今回は「世界のエネルギー投資」を取り上げてご紹介いたします。
前回は、国内のエネルギー消費状況を取り上げましたが、今回は世界のエネルギーに関する投資動向を見てみます。
エネルギー部門に対する世界的な投資動向を分析した報告書「世界エネルギー投資(World Investment Report)」をIEA(国際エネルギー機関)が毎年発表しています。

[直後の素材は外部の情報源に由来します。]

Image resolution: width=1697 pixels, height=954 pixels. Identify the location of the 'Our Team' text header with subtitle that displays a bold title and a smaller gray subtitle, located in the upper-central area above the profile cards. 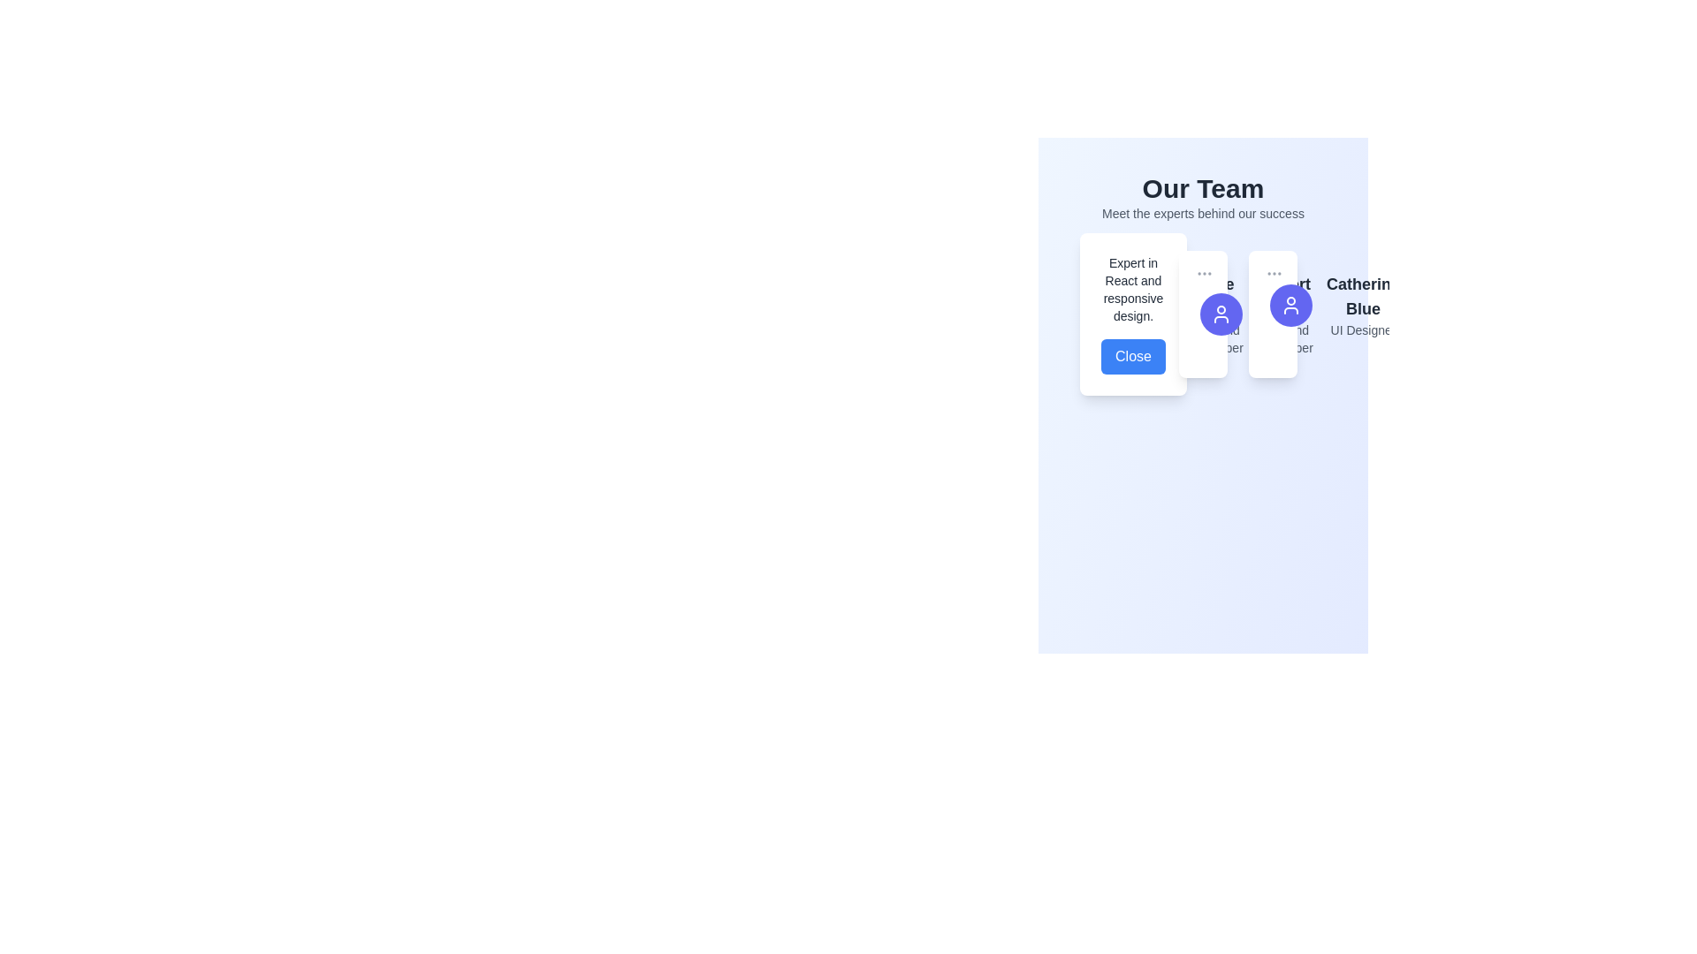
(1202, 197).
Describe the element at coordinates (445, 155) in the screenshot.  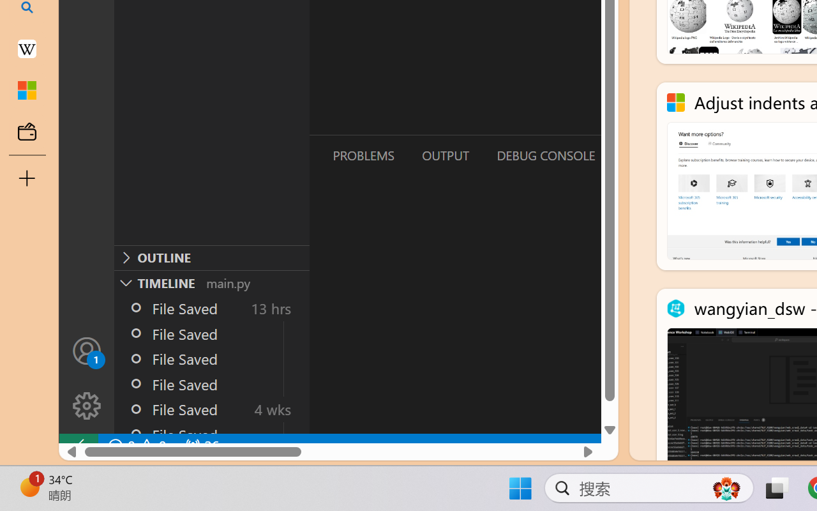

同報告書2024年版によると、2024年の世界のエネルギー投資(予測値)は前年比4.9%増の3兆1,200億ドルと、初めて3兆ドルを突破し、過去最高額を更新する見通しとなっています。うち、電力分野への投資は5.6%増の1兆3,820億ドルと予測しています。
それでは、世界のエネルギー投資度のこれまでどのように推移していて、クリーンエネルギー投資と化石燃料投資にどのような違いがあるのでしょうか。クリーンエネルギー投資の内訳はどのようになっているのでしょうか。再生可能エネルギー投資は、送電網・電力貯蔵(蓄電池)への投資と比べてどのように推移しているのでしょうか。
実際に数字を見て確認したいと思います。
まず、世界全体のエネルギー投資の推移を見てみます。2015年は2.5兆ドルで、2016年以降、2.4兆ドル前後で横ばいが続いていましたが、2020年に新型コロナの影響もあり、2.2兆ドルに落ち込みます。以降は増加トレンドに転じ、2024年は3.1兆ドルと3兆ドルを超えて過去最高に達しています。このうちクリーンエネルギー投資の推移を見てみると、2015年は1.1兆ドルでしたが、以降微増トレンドで2020年には1.3兆ドルとなっています。以降増加傾向が加速しており2024年には2兆ドルに達しています。一方、化石燃料投資は2015年は1.4兆ドルでしたが、以降減少トレンドとなっており2020年には0.9兆ドルとなっています。以降は微増トレンドに転じており、2024年には1.1兆ドルとなっています。
次にクリーンエネルギー投資の内訳をみてみます。クリーンエネルギー投資は、「再生可能エネルギー(発電設備)」、「送電網・電力貯蔵(蓄電池)」、「エネルギー効率化」、「原子力・他クリーンエネルギー」、「低排出燃料」に分かれています。2024年(予測)で最も大きいのは再生可能エネルギーで7710億ドルとなっています。次いで大きいのが「エネルギー効率化」で6690億ドルとなっています。以降、「送電網・電力貯蔵」(4520億ドル)、「原子力・他クリーンエネルギー」(800億ドル)、「低排出燃料」(310億ドル)と続きます。2015年から2024年までの伸びでみると、「再生可能エネルギー」、「エネルギー効率化」の伸びが大きいことが分かります。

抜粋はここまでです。